The challenges posed by those dying in pain have led to significant developments within the religious world. Whilst many Christian and Jewish clergy – especially those in the hierarchy – still hold to the traditional opposition to assisted dying, there are a growing numbers of ministers who now favour it. They come from a wide range of denominations within both faiths: Anglican, Methodist, Baptist, Congregationalist, Unitarian, along with Reform and Liberal rabbis. They have linked together to form IFDiD – Inter-Faith leaders for Dignity in Dying – to offer an alternative view and to show that there can be religious reasons for it. IFDiD also seeks to provide guidelines for the pastoral care of individuals and their families before and after death, as well as to develop rituals for those undergoing the process of assisted dying.

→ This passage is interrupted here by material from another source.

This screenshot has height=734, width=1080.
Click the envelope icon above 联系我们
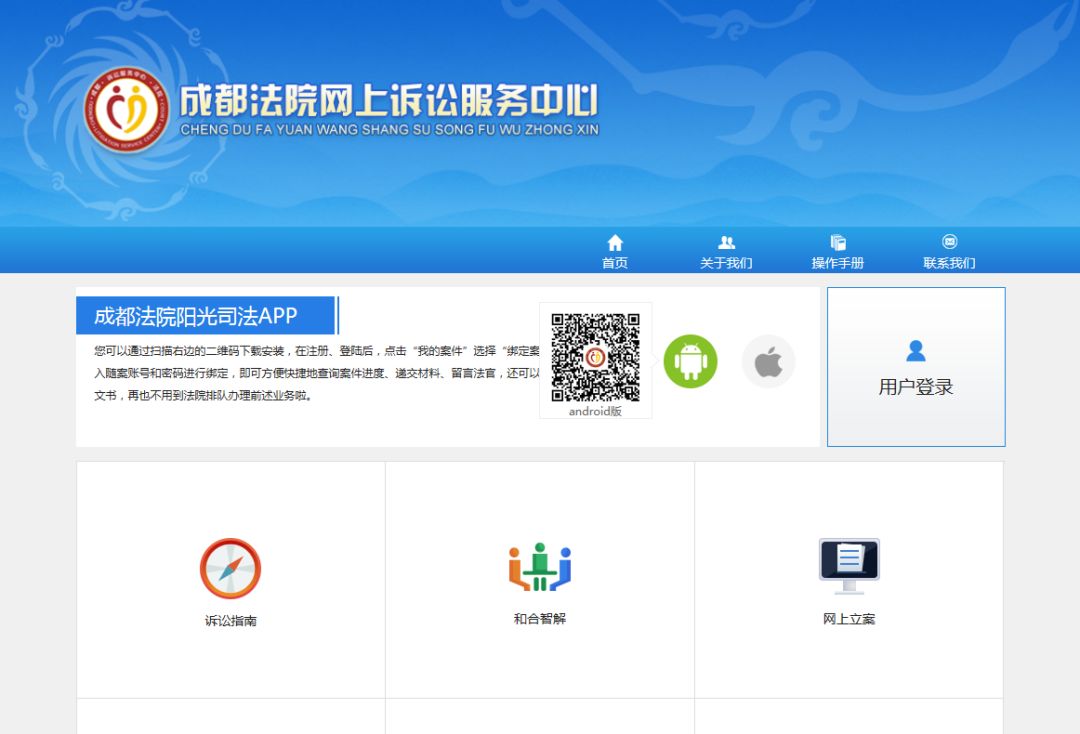coord(949,242)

At the same time, attitudes are changing within the laity too. A YouGov poll that was conducted in April 2013 asked whether people would support a change in the law to permit assisted dying under carefully regulated circumstances. A breakdown was done of whether those responding came from a religious background or not. This was not defined as nominal believers, but people who take their faith seriously enough to attend services at least once a month, if not weekly. The result was that 62% of those from religious backgrounds said they did support the law being changed. It means that religious spokesmen who oppose assisted dying certainly have a right to their opinions, but do not speak for all believers. It also demonstrates that there is a not a monolithic religious view – the ‘No camp’ – but a diversity of views, with a considerable number sympathetic to it.

There is no doubt that this is difficult territory, but it is religiously appropriate to try to navigate it. The right to live one’s life to the very end does not imply the religious obligation to do so, especially if that end is a travesty of that person’s life and everything that has gone before. If there is a right to die well – or at least to die as well as possible – it means having the option of assisted dying, whether or not it is taken up.

Rabbi Dr Jonathan Romain MBE is a writer and broadcaster and director of the Maidenhead Synagogue in Berkshire.

This is a shortened version of the talk given by the author to the 2021 SOF Annual Conference on Zoom.